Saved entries
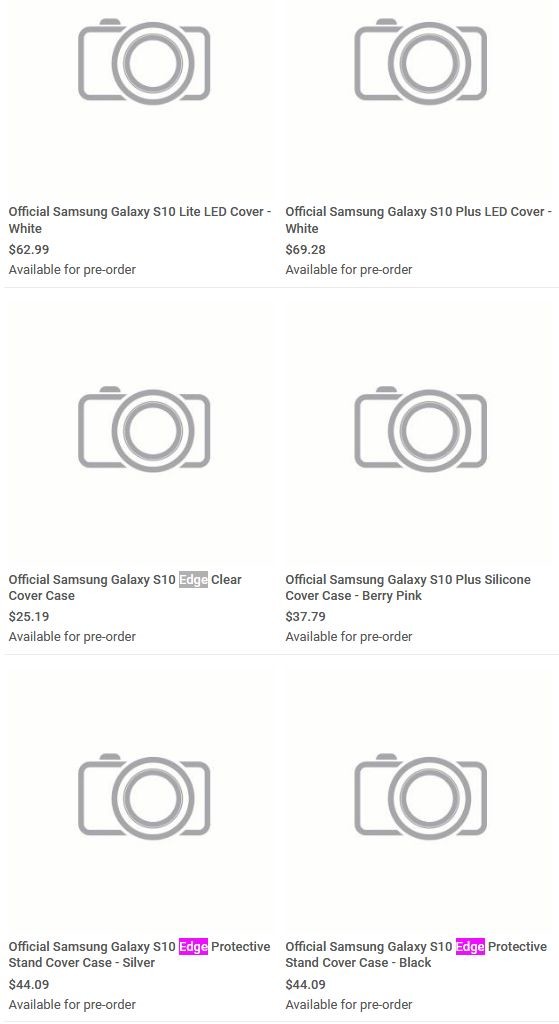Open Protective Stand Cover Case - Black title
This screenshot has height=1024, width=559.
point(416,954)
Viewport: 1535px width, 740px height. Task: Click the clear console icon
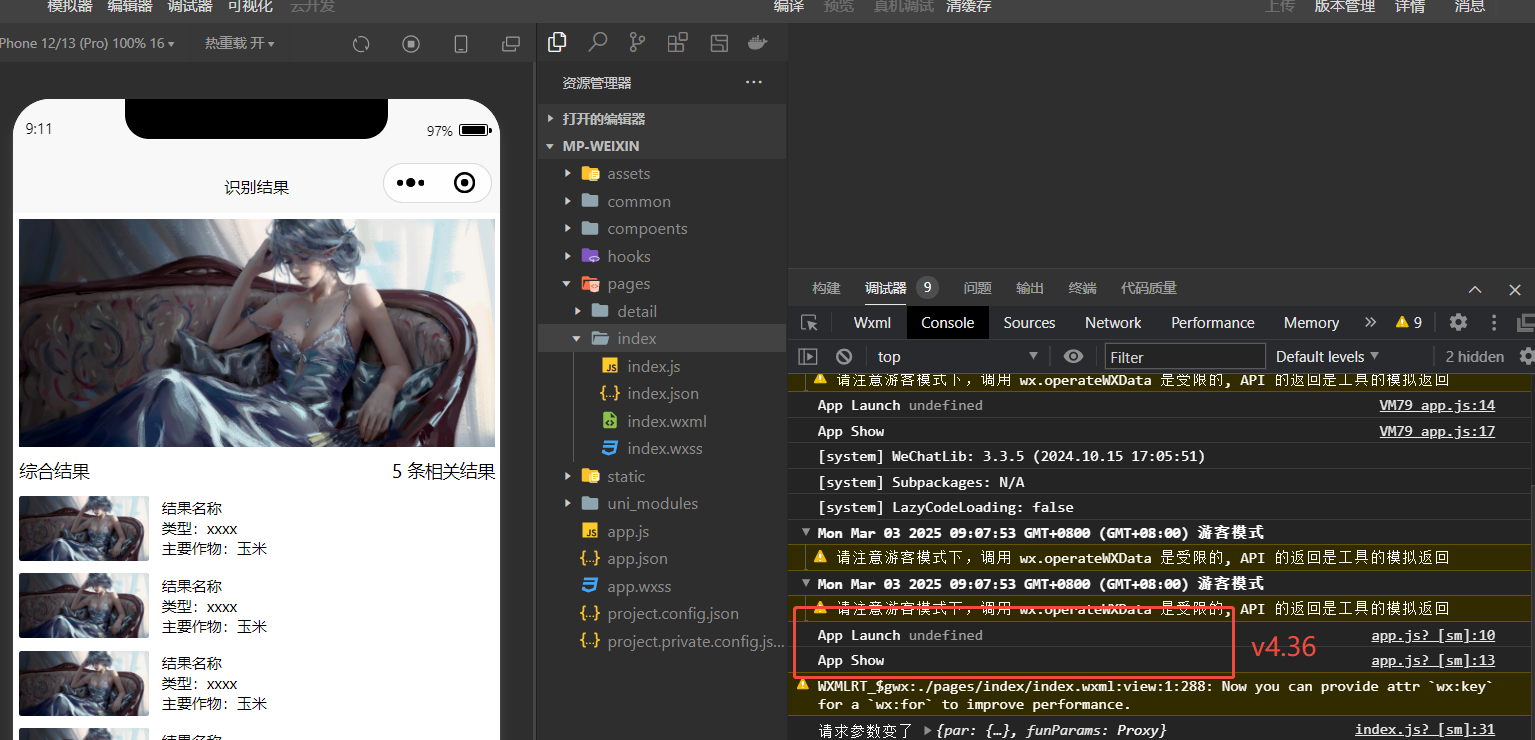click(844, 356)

• [What you are asked to do]: Leave the pictures out and restate exactly the lines from the one that has "Viewport: 1535px width, 740px" through the final line of the entries above, both ends included.

• [Written solution]:
Viewport: 1535px width, 740px height. Task: Click the clear console icon
click(844, 356)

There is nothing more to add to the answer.